[Opening Task inputs section]

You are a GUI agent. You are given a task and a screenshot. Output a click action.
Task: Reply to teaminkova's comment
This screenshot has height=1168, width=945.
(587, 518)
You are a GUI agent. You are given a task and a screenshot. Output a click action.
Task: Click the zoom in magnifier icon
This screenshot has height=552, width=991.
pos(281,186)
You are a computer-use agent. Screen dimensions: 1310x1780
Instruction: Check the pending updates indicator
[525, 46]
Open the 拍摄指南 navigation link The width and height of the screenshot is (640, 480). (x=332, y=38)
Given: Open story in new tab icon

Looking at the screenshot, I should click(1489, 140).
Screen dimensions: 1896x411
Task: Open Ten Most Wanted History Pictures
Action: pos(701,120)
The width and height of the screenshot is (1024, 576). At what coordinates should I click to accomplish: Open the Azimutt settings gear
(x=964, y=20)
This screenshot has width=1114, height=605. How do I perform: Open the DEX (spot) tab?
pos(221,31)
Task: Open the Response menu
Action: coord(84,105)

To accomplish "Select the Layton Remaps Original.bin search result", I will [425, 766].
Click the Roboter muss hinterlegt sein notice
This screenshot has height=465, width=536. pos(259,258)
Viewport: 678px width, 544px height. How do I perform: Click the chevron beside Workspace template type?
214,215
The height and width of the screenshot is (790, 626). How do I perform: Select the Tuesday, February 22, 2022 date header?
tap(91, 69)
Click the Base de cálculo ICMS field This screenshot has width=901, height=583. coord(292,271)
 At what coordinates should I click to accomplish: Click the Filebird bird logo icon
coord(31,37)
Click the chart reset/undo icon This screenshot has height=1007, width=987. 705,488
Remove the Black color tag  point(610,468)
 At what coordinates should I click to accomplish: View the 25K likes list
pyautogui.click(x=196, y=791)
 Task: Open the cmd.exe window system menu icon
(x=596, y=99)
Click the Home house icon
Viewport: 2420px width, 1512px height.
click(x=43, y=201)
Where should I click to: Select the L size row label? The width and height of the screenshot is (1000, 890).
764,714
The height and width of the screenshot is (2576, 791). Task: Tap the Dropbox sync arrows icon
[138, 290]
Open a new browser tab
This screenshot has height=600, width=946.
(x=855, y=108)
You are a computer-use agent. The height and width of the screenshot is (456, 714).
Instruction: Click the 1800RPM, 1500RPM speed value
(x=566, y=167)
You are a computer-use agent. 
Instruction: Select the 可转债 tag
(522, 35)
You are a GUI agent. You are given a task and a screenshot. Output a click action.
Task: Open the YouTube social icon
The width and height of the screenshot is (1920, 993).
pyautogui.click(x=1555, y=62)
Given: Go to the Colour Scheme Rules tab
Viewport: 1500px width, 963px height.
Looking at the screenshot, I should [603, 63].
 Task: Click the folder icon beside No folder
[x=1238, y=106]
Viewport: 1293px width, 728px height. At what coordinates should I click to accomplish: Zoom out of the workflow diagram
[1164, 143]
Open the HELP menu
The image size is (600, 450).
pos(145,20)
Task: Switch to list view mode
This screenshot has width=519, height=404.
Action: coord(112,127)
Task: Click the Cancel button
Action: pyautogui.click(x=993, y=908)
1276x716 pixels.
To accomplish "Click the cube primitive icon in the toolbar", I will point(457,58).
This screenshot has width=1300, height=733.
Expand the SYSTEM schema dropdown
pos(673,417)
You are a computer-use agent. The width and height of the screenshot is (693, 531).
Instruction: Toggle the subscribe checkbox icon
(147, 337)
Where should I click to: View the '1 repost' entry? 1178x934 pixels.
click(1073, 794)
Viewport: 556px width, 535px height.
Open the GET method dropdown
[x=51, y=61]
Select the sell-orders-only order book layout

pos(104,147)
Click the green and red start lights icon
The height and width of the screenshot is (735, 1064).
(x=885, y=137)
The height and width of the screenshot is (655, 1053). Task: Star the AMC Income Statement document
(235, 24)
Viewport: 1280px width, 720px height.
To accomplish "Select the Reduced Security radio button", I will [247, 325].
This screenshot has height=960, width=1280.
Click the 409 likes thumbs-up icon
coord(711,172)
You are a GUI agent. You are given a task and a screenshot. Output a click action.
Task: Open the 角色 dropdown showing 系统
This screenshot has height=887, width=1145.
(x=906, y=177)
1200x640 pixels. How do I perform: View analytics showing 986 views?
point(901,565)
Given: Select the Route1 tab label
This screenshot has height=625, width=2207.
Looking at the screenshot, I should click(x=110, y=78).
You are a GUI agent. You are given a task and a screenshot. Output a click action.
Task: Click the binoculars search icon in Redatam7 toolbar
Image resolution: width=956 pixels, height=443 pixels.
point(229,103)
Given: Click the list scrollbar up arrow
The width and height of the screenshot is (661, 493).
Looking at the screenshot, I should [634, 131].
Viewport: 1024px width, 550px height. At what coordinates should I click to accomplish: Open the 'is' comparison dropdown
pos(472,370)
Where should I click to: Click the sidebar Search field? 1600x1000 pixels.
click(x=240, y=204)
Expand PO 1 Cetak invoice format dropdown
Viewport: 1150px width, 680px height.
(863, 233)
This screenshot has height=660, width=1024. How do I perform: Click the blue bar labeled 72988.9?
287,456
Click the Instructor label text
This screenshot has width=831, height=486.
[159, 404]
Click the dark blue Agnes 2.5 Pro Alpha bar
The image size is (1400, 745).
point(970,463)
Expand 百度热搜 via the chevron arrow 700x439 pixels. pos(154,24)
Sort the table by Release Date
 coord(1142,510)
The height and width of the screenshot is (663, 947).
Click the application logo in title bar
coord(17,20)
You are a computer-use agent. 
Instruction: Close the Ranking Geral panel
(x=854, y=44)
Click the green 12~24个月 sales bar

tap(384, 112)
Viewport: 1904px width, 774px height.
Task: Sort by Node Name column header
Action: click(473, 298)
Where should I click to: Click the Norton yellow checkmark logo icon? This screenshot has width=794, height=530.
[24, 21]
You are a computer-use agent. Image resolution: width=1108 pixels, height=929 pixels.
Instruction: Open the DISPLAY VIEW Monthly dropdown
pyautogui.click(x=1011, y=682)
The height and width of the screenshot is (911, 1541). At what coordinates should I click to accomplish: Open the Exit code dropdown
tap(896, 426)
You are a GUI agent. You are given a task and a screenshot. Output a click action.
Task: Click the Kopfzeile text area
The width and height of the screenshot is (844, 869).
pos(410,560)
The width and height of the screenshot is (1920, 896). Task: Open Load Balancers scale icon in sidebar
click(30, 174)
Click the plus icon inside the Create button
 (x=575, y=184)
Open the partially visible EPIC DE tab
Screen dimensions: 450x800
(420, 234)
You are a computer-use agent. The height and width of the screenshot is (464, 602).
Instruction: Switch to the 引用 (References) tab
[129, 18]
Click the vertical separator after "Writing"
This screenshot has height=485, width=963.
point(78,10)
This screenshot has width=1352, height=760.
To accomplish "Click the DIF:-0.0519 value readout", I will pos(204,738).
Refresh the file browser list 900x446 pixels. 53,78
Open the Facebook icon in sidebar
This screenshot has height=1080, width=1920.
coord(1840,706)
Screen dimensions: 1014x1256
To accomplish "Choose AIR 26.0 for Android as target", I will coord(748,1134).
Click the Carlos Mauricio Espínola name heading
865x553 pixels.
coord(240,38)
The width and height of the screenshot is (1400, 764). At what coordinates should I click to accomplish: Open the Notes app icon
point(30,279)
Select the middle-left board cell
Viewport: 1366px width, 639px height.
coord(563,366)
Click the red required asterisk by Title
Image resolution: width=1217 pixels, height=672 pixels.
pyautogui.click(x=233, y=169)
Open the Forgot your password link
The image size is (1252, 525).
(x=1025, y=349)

[Closing Task inputs section]

● Problem description
Every line above that holds "text" should be copied out.

● Exercise result
Click the Instructor label text
Task: Click the Kopfzeile text area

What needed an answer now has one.